Published 1 May 2010

Brian Henry’s Wings Without Birds reconfigures the quotidian, making the everyday a site for innovation and investigation. Although diverse in form, these poems continually return to explorations of family, time, selfhood, and physical space. Moving through marriage and parenthood, the house and the backyard, Henry’s poems consider ways of being simultaneously singular and plural. Although known for having a dark and satirical sensibility, he brings compassion and self-deprecating humor to Wings Without Birds, delving into what binds people to each other. At the center of the book, the long poem “Where We Stand Now” offers a meditative stream of quotidiana that captures both the daily and the domestic with tenderness, wit, and vigor. With other poets who have informed his aesthetic – particularly James Schuyler, Kenneth Koch, and John Forbes – as the book’s presiding spirits, Henry continually explores how to occupy a moment, how to identify “what dominates the near.”


American Incident

by Brian Henry

Published 1 January 2002
This title features "Adorno on the Gold Coast" - who can blame the barometer for being called a gauche gauge which in any case is better than guage, or body thermometer oracle of the oral cavity that cannot stop your torso from wheezing in sync with the refrigerator set one notch below very very cold as the crimson rosella seems to have recovered from its defenestrating flight and tottered sous la guage affixed to the garage next door and you just don't know how to pick through what was discovered the year after the war the one with more casualties than the one before or how to deliver O2 to your lungs as they collapse slowly inside you and the facts wander across the screen some punk stole in your sleep the week you lost your keys & the bird shakes itself into the air to struggle in silence for a limb that is not there.

Brother No One

by Brian Henry

Published 15 January 2013

Written during the George W. Bush era, the poems in Brother No One take their bearings from our surveillance society, where no action or transaction goes unnoticed.
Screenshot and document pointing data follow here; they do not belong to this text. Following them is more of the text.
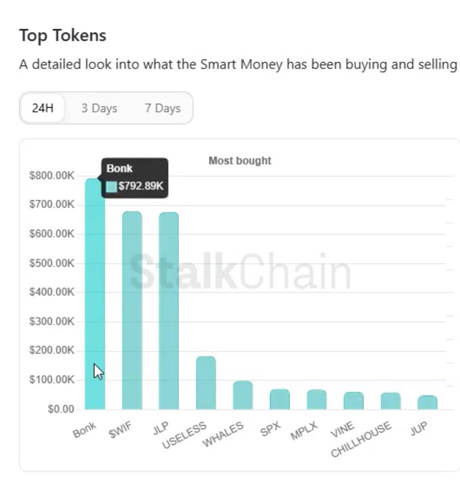Viewport: 460px width, 486px height.
Task: Select the CHILLHOUSE bar
Action: (x=391, y=401)
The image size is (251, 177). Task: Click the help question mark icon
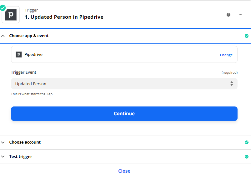tap(228, 15)
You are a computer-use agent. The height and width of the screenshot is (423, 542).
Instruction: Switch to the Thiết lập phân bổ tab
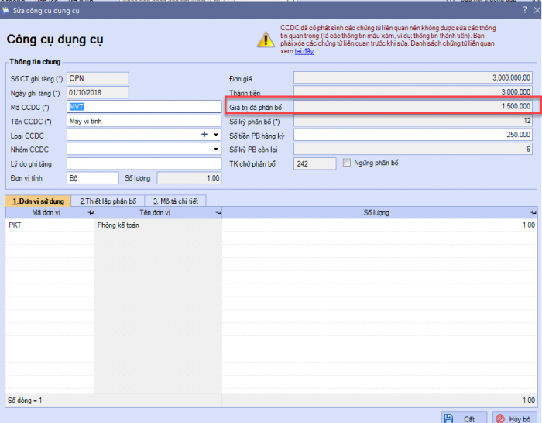(108, 201)
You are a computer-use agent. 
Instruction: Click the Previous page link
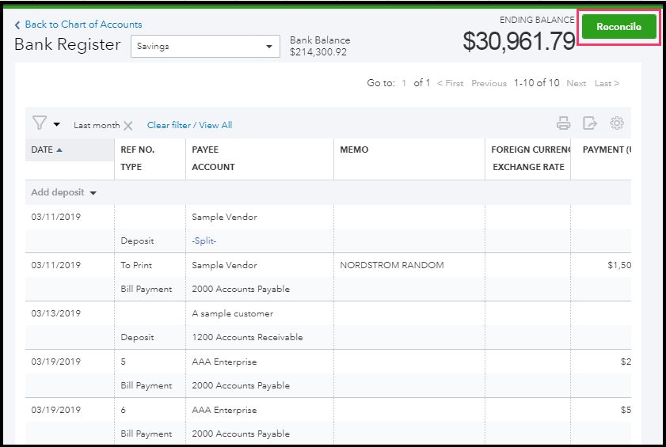[489, 83]
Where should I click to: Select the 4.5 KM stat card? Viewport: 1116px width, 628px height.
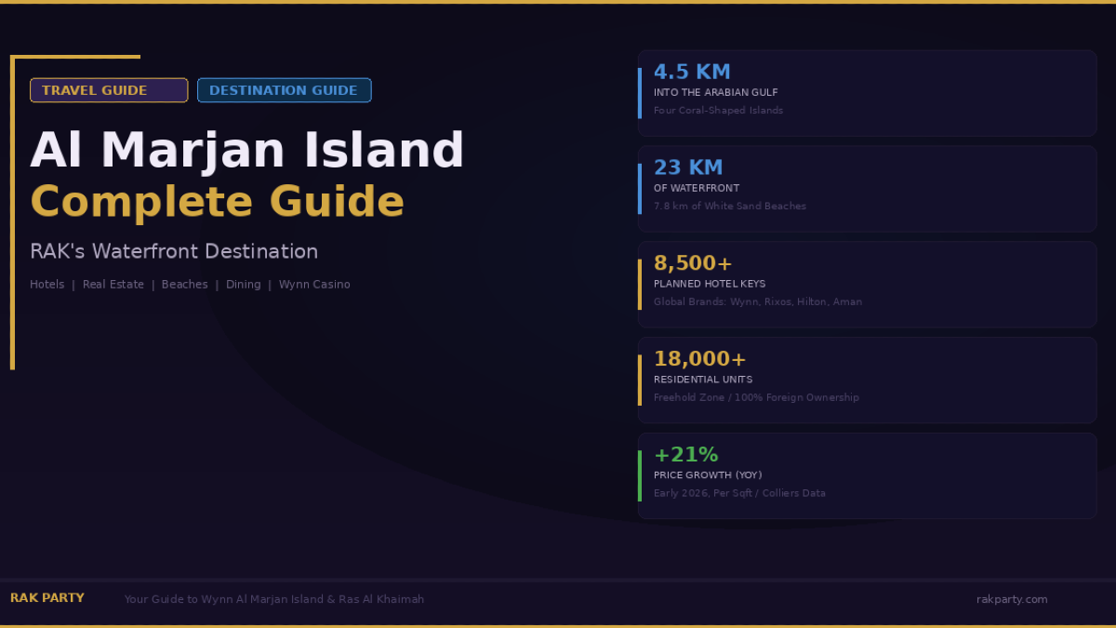pyautogui.click(x=867, y=92)
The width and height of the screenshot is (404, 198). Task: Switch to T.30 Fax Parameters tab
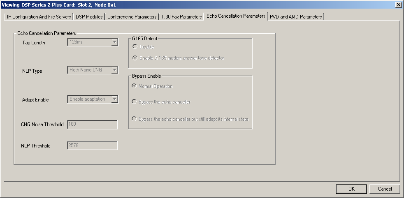coord(181,17)
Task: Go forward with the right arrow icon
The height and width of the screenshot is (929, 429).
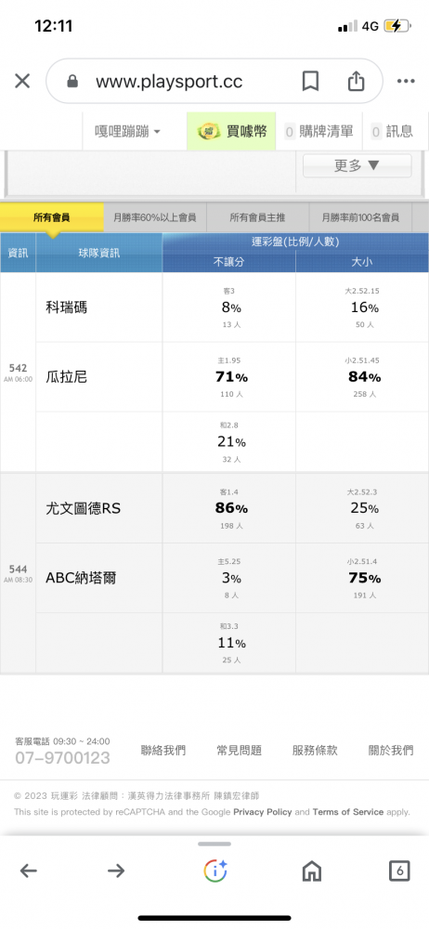Action: point(116,870)
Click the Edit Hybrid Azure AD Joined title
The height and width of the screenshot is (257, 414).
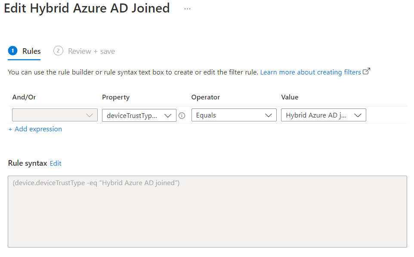(87, 8)
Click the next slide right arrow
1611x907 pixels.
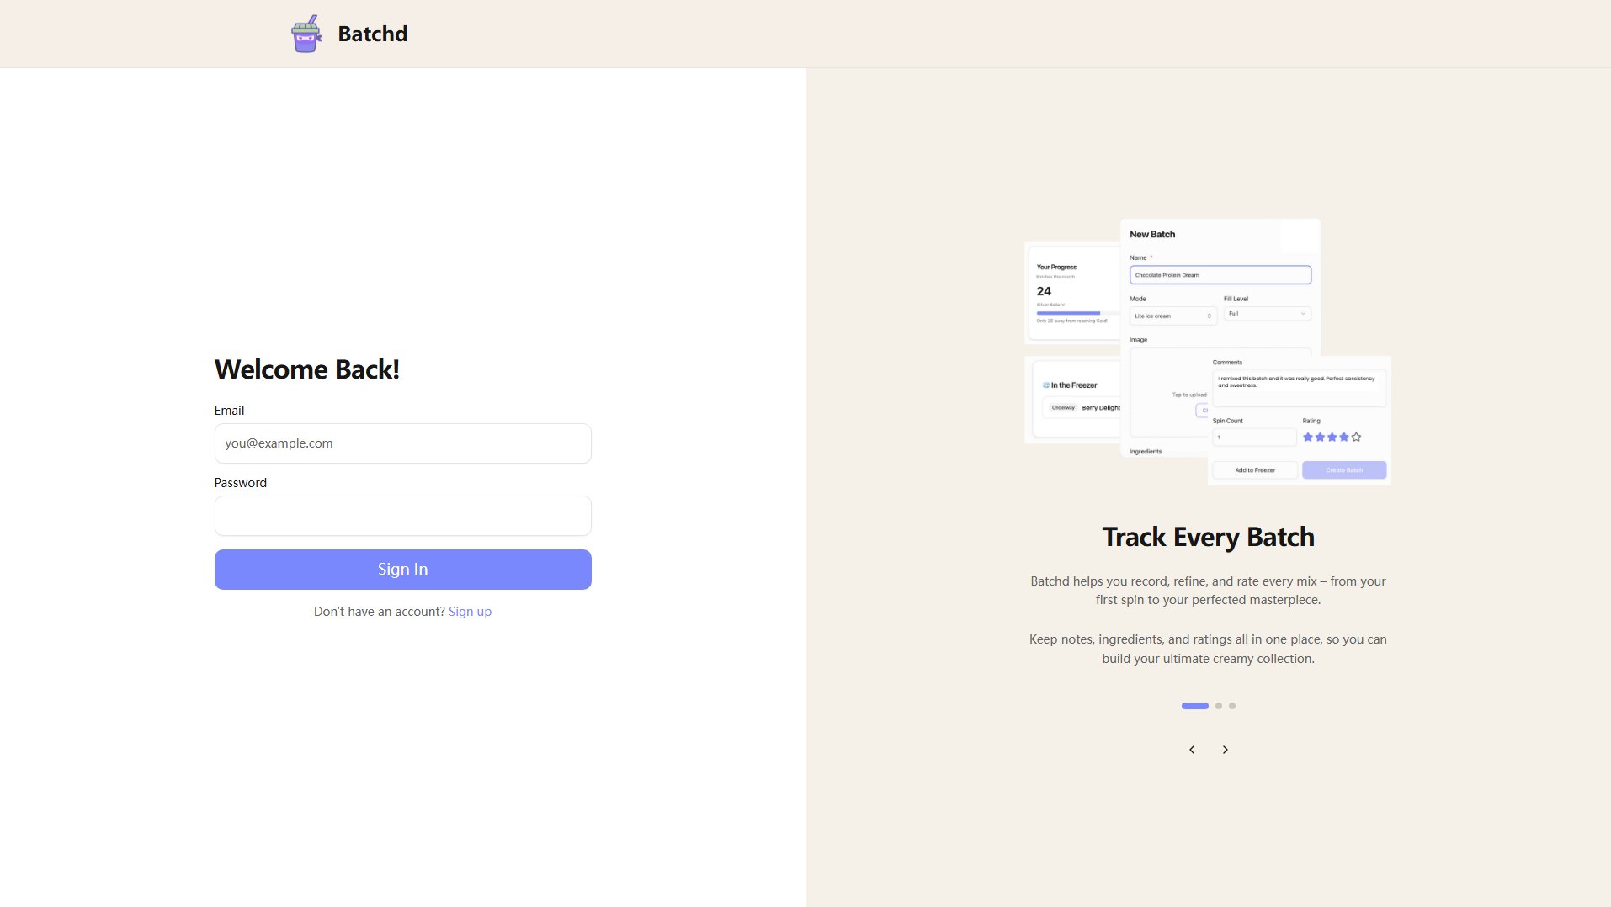1226,749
Everything, from vacation spots to email messages to food choice, becomes part of the surveilled tableau, and the lines between victim, bystander, and perpetrator become blurred. The CIA regulates the sun’s rising and setting, cameras lurk behind mirrors, and every human interaction becomes fodder for film. Brian Henry takes on these issues with dizzying energy, examining their effects on language, the body, perception, and the possibility of human love. Brother No One is searingly political, deeply personal, and wholly idiosyncratic.